Western Liberty offered its investors the option of getting their money back when it asked them to remove the deadline and make the company perpetual.

After returning $211 million, the company now has $105 million to invest in its target bank, according to a filing with the Securities and Exchange Commission.

Blank-check companies, also known as special-purpose acquisition companies, rarely succeed in doing a bank deal. Community Bankers Acquisition Corp.'s June 2008 takeover of two Virginia banks is believed to be the only example of a completed transaction.

Such companies, which are set up to do an acquisition in any industry, typically have a two-year deadline to buy something, before they must return all of the money to investors.

The $4 billion-asset Frontier Financial Corp. in Everett, Wash., had a deal with SP Acquisition Holdings Inc., a New York blank-check company, that fell apart last month, when they could not get regulatory approval by SP's Oct. 10 deadline.

SP has since dissolved itself.

Charles "Stormy" Greef, a managing partner at the law firm Hunton & Williams LLP in Dallas, said he is surprised that investors in a blank-check company would agree to remove the deadline.

"That is sort of inconsistent with the general concept of a SPAC," he said. "Your money is tied up in perpetuity there."

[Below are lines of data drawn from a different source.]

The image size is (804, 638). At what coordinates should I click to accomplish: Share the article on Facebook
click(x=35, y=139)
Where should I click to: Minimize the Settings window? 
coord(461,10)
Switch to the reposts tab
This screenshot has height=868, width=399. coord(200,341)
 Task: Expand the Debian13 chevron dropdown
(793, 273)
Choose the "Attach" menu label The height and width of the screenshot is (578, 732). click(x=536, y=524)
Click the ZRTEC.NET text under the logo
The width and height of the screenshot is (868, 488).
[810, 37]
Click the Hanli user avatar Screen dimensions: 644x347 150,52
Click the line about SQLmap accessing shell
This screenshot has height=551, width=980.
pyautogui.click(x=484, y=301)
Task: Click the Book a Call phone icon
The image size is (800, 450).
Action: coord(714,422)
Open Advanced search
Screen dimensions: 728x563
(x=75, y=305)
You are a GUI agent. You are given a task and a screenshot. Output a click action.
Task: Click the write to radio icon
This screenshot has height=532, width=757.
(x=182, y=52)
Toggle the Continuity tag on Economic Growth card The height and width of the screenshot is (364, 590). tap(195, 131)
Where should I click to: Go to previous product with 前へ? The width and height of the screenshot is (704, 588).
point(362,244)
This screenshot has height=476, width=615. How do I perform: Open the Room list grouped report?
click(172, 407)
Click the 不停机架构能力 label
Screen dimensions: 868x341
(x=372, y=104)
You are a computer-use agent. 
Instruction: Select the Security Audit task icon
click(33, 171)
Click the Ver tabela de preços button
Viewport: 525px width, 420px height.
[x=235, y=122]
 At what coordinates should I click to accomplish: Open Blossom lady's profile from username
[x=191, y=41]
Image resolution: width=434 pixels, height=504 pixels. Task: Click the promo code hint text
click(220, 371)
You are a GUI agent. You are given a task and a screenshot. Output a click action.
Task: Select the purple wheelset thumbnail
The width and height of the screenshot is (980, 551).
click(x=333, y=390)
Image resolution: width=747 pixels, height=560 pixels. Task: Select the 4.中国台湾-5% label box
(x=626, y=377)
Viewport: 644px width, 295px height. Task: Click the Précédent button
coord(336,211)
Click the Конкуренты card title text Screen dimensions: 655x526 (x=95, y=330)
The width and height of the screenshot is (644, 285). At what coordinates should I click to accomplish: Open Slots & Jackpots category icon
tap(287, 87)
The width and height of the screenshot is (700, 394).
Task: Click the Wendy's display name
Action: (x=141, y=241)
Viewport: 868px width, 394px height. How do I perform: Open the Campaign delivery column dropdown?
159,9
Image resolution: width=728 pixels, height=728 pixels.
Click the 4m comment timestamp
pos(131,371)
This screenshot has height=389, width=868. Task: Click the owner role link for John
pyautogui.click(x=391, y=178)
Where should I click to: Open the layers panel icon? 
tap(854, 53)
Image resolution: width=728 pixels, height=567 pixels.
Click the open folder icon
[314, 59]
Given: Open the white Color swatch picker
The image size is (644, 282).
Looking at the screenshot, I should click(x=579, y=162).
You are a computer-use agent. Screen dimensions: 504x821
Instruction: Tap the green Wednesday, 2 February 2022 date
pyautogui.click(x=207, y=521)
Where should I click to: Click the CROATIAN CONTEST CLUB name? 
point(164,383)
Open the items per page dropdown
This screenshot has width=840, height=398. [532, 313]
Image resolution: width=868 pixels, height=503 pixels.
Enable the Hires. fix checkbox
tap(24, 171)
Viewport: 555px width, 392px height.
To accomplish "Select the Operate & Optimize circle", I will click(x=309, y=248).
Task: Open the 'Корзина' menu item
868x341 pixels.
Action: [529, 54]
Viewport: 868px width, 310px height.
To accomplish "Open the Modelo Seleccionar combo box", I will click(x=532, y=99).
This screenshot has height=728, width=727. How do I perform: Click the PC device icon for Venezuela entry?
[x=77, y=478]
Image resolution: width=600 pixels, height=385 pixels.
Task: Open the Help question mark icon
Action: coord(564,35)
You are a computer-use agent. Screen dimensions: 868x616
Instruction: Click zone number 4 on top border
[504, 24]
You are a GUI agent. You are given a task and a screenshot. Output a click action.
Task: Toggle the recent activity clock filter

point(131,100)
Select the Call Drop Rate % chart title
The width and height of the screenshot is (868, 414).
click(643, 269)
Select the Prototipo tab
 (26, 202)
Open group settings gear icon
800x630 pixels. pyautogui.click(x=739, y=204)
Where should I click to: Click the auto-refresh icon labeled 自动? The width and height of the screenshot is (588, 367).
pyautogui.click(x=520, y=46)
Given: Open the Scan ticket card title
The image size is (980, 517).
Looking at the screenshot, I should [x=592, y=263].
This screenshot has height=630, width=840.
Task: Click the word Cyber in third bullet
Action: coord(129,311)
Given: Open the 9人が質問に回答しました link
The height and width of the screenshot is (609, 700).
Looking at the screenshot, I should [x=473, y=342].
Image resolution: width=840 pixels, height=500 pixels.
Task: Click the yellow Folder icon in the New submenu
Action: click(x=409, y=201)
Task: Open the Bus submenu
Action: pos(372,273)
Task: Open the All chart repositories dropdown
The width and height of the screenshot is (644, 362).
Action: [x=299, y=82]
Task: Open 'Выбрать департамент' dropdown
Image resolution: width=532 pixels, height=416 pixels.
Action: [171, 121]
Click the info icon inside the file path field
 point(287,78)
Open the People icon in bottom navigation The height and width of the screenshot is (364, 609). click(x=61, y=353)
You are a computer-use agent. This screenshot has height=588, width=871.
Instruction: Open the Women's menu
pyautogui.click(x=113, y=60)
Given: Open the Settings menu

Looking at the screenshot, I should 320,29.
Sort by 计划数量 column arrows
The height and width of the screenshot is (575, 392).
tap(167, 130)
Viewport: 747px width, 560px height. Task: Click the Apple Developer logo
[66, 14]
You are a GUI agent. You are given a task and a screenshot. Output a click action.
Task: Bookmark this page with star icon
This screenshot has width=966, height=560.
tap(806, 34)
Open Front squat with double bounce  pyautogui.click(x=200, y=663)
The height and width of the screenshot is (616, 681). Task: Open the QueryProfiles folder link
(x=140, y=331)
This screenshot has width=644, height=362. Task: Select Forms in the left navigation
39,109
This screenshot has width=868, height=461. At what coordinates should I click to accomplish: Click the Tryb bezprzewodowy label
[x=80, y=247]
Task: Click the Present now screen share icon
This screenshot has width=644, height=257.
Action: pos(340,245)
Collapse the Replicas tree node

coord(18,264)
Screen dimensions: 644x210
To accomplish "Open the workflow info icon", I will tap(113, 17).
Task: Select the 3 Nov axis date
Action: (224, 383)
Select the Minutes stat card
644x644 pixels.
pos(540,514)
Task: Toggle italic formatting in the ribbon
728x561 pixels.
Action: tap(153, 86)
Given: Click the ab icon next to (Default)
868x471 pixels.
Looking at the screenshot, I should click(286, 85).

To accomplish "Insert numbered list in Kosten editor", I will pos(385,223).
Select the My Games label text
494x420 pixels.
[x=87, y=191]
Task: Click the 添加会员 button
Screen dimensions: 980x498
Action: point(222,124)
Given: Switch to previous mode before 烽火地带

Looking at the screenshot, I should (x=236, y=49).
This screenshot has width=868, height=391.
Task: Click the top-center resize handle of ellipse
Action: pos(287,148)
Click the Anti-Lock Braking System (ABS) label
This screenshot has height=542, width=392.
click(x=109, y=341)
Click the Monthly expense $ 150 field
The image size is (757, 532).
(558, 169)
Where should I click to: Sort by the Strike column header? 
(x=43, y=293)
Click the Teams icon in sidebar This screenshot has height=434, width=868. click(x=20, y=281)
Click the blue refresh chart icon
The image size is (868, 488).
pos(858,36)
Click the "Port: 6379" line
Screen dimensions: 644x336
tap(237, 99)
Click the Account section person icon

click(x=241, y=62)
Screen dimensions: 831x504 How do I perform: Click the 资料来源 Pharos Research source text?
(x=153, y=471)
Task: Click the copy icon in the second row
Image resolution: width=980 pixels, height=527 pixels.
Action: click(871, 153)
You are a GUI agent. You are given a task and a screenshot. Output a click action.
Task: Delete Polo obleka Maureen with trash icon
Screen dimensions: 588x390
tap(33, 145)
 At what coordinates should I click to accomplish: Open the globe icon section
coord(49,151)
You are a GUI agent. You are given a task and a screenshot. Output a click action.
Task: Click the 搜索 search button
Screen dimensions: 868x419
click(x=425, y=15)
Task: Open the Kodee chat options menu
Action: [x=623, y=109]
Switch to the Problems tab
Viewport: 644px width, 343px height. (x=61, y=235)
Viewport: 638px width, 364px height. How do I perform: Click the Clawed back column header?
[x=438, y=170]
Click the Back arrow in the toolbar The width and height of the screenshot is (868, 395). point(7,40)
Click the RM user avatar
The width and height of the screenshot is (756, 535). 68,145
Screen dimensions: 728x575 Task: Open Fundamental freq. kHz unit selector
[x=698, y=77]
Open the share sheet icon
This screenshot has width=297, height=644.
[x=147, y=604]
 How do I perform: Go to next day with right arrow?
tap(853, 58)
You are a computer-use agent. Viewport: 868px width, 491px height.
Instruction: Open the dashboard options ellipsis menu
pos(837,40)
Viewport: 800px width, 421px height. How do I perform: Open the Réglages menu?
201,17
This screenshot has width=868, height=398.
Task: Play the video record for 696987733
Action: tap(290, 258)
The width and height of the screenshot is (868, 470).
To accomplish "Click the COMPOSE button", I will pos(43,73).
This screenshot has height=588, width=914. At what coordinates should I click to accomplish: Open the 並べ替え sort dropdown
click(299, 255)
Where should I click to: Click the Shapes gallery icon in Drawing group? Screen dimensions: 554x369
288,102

Greef said one of the reasons for the deadline is that investors usually want the option to do something else with their money at some point. An investor may choose to invest with a group because they believe there is an opportunity in a particular segment but over a period of time the economy changes and the opportunities may pass.

Stephen Skaggs, the president of Bank Advisory Group, an investment bank in Austin, said he would be skeptical of giving so much control to management with no restrictions.

"It seems to me there ought to be some deadline," Skaggs said. "I wouldn't be too enthused about it unless I knew the organizers and the organizers' intentions."

James Rockett, who co-heads the financial institutions corporate and regulatory group at Bingham McCutchen in San Francisco, said having a deal pending likely gave the Western Liberty shareholders the confidence to dissolve the deadline.

"It is going to be a lot easier to convince people to extend when there is a tangible transaction available," he said.

Service 1st is Western Liberty's third try at an acquisition.

In July it announced two deals simultaneously, neither one still in the works. Its deal to acquire the Nevada branches of the $25 billion-asset Colonial Bank in Montgomery, Ala., ended when regulators seized the bank and sold it to BB&T Corp. in Winston-Salem, N.C. Colonial had agreed to sell 21 branches, $441 million of loans and $492 million of deposits to Western Liberty.

At the time, Western Liberty, which needed a bank charter to complete the branch deal, also had agreed to buy the $45 million-asset 1st Commerce Bank in North Las Vegas, a subsidiary of the struggling, $5.3 billion-asset Capitol Bancorp Ltd. in Lansing, Mich.

That deal was terminated last week, even though Western Liberty shareholders had approved it.

Mike Moran, Capitol's chief of capital markets, said the deal was called off because it no longer made sense for Western Liberty.

"They wanted to build in Nevada, and 1st Commerce was planned to be a part of the branch purchase," he said. "Without that deal, the reason for our deal ceased to exist."

Moran said no regulatory issues had held up the deal.

Calls to Western Liberty, which is run by Hayground Cove Asset Management LLC in New York, were not returned. William A. Martin, Service1st's chief executive, declined to comment.

After being jilted by its blank-check company, Frontier said it would resume looking for an investor to beef up its capital levels.

Frontier said it had received a lot of interest from investors after it had signed the deal with SP Acquisition and felt optimistic about securing a new deal for a capital infusion.

The company, which is operating under a regulatory agreement, reported a $141 million loss for the third quarter. At Sept. 30 the total risk-based capital ratio for its bank unit was 5.35%, which regulators consider significantly undercapitalized.